The Mountain House Statement

The Mountain House Statement

October 12, 2010

The Caux Round Table today announces the release of The Mountain House Statement setting forth a common position among the Jewish, Christian, and Islamic traditions of social thought on sound ethical values to be used in management of the global economy. The Mountain House Statement offers hope for the world. The Statement can be found at www.cauxroundtable.org.

This Mountain House Statement is significant because it derives from the Abrahamic traditions very practical lessons for the conduct of finance and business. The Statement provides express support from the common social teachings of these religions for the necessity of taking a CSR/Stakeholder approach to business decision-making.
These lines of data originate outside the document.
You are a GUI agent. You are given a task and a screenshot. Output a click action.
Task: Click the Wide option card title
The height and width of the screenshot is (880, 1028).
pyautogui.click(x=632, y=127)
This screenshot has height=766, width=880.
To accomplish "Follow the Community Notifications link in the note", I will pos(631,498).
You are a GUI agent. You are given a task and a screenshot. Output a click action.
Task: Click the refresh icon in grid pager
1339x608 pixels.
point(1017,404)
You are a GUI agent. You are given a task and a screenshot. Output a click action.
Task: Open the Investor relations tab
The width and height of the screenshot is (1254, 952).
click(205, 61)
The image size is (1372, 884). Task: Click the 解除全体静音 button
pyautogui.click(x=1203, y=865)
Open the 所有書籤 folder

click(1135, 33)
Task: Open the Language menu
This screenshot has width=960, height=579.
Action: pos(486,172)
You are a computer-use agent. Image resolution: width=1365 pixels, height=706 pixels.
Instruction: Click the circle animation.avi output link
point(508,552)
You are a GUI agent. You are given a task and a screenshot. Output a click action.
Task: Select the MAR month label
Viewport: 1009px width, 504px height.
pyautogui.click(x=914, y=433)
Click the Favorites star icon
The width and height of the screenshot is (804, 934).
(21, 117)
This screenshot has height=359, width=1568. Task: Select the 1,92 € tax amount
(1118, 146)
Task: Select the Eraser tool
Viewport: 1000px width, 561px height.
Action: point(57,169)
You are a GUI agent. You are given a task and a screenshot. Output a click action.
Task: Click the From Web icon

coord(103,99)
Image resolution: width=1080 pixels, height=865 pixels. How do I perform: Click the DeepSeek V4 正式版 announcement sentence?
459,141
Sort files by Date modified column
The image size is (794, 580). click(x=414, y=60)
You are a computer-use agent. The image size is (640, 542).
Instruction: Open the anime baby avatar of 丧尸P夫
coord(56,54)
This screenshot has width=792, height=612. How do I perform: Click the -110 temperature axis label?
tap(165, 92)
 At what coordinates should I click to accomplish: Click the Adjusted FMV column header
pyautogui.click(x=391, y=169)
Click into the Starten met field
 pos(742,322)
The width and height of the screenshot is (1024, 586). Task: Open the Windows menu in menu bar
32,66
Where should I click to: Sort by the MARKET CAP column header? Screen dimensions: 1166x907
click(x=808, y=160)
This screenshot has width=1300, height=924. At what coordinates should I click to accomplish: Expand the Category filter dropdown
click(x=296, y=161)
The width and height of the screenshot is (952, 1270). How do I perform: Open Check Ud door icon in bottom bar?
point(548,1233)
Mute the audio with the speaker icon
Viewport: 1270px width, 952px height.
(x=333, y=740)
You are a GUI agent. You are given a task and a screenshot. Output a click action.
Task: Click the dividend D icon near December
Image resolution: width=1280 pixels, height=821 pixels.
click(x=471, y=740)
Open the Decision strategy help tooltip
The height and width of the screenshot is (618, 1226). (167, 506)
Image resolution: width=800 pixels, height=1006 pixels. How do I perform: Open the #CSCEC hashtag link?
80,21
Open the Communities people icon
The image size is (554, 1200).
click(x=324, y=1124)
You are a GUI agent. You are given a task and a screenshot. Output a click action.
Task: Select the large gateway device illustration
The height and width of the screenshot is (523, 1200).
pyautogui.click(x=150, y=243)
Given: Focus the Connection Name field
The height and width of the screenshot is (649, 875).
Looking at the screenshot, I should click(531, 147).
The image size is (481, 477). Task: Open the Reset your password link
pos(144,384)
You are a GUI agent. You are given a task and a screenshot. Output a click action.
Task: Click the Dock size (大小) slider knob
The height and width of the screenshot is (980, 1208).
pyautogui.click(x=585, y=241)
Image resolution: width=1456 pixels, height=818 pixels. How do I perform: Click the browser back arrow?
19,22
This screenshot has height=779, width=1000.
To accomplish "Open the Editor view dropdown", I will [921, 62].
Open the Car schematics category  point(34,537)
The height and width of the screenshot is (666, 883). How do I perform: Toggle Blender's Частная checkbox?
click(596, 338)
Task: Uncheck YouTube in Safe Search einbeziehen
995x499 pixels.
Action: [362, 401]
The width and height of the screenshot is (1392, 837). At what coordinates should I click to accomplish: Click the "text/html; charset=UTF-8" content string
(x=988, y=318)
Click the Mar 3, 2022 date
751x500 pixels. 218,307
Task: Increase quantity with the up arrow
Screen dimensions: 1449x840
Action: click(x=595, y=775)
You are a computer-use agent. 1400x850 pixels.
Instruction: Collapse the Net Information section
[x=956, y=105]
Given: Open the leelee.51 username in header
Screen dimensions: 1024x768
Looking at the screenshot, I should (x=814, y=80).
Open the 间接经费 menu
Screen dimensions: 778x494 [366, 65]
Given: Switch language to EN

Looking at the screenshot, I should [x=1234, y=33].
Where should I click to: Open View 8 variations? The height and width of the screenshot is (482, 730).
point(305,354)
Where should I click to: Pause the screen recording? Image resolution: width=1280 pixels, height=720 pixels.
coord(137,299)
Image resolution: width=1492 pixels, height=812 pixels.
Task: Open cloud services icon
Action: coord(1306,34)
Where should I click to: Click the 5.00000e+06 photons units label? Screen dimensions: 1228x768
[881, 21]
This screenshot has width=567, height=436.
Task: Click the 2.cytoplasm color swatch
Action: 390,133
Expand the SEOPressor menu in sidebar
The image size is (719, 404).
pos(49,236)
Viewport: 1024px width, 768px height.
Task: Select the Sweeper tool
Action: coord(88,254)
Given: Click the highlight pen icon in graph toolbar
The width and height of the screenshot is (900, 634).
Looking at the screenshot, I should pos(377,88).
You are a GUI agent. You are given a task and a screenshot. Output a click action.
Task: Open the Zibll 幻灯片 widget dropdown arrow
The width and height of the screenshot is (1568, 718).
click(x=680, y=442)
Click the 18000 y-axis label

These lessons align religious conscience with appropriate risk-taking in private markets.

These lessons are:

    1) Acceptance of limitations – that whatsoever we seek to do must be approached with humility.

    2) Acting always as a fiduciary – we are, each one of us, stewards of creation, duty bound to be constructive and not selfishly exploitative.

    3) Since power and wealth divert us from responsible conduct, great power and great wealth dramatically increase the risks of business and financial failure from cupidity, negligence, and arrogance.

    4) Religious conscience offsets the risks attendant upon power and wealth so religious faith should be present in economic and financial undertakings to ensure their long-term success.

Exactly two years ago, the global economy was brought to crisis by a collapse of credit markets upon the bankruptcy of Lehman Brothers investment banking house in New York City. Public funds and guarantees in the rough amount of 14 trillion US dollars contributed primarily by national governments were needed to prevent a global depression brought about by failures in private credit markets.

The depression was thus avoided, but the debt hangs on to restrain the resumption of economic growth in many economies. Reforms in laws and regulatory practices have been suggested, and some have been adopted, to prevent a recurrence of such a collapse of confidence in credit markets.

From the perspective of the Caux Round Table, however, reforms in laws and regulatory policies will not be enough. A principal cause of the crisis lay in poor judgment and lack of elementary prudence, such failings in turn driven by a prior collapse of sound personal values.

If morality and ethics played a role in causing the crisis, then morality and ethics need to play a role in preventing future credit crises.

But whose morality and whose ethics may be advocated to change behaviors in financial markets? We live in a world of many cultures and many religions.

This Mountain House Statement is therefore significant because, for the first time, it brings together the resources of the Abrahamic religions in one common and constructive approach at a time when conflict and divisiveness among and within these faiths are so sadly prevalent.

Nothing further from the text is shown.